Wednesday, December 26, 2007

December 26, 1972 & 2006:

Harry Truman and Gerald Ford Die

Today is the first anniversary of Gerald Ford's death, and the 35th anniversary of the passing of Harry Truman. Ford lived longer than any other person who held that office, besting old intramural rival Ronald Reagan only about six weeks before his (Ford's) death. Ford also was the third-oldest vice president; only Levi P. Morton (96) and John Nance Garner (98) lived longer. Truman didn't do so badly in terms of longevity, either. He lived to be 88, and as such is number five among presidents in lifespan, after Ford, Reagan, John Adams and Hoover.

Ford was also a member of that informal club, presidential short-timers. In fact, among all holders of the office, he was president for less time than all but four others: William Henry Harrison, whose famously abbreviated term lasted about a month in 1841; the unlucky James Garfield, who died that the spoils system might end, after 199 days as president in 1881; Zachary Taylor (one year, 128 days), who withstood bad army food much of his adult life but not bad cherries on the Fourth of July, 1850; and Warren Harding, who shocked the nation in 1923 by dropping dead before the enfeebled former President Wilson, serving only two years and 151 days.

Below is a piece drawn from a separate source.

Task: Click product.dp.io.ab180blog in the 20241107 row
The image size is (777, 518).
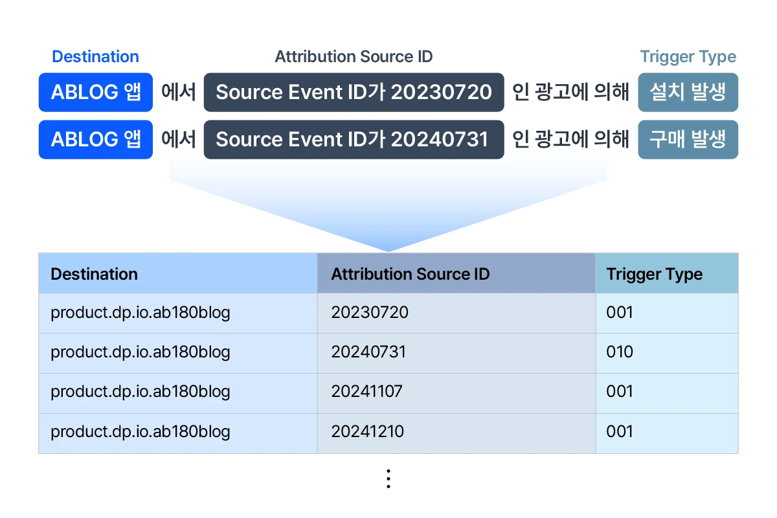Action: [x=141, y=392]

Gerald Ford was president a little longer than Harding, two years and 164 days, and among presidents who survived their time in office, his was the shortest service. Millard Fillmore, who lived on after his presidency to be the first citizen of Buffalo and a Know-Nothing besides, was in office a little longer than Ford, occupying the White House for two years and 236 days.

Short time is actually fairly common in the rough-and-tumble of the US presidency. Among the 41 individuals who were president in the past – not counting the current officeholder, since history isn’t done with him yet, and counting Grover Cleveland only once for this purpose – only 11 have held the office eight years or longer (FDR being the obvious “or longer” in this category), 12 if you count George Washington. The time between Washington’s inauguration on April 30, 1789, and the end of his presidency on March 4, 1797, was only seven years and 308 days, but the government was new and things couldn’t be ready in time for an on-time swearing in, so I’m inclined to credit him the full eight years. Another seven men held the office for less than eight but more than four years; a dozen held office exactly four years; and ten didn’t even get a full term.

Eight years or more (in order, including Washington): Washington, Jefferson, Madison, Monroe, Jackson, Grant, Cleveland, Wilson, Franklin Roosevelt, Eisenhower, Reagan, Clinton.

Between four and eight years: Lincoln, McKinley, Theodore Roosevelt, Coolidge, Truman, Lyndon Johnson, Nixon.

Four years exactly: John Adams, John Q. Adams, Van Buren, Polk, Pierce, Buchanan, Hayes, Benjamin Harrison, Taft, Hoover, Carter, George H.W. Bush.

Less than four years: William Henry Harrison, Tyler, Taylor, Fillmore, Andrew Johnson, Garfield, Arthur, Harding, Kennedy, Ford.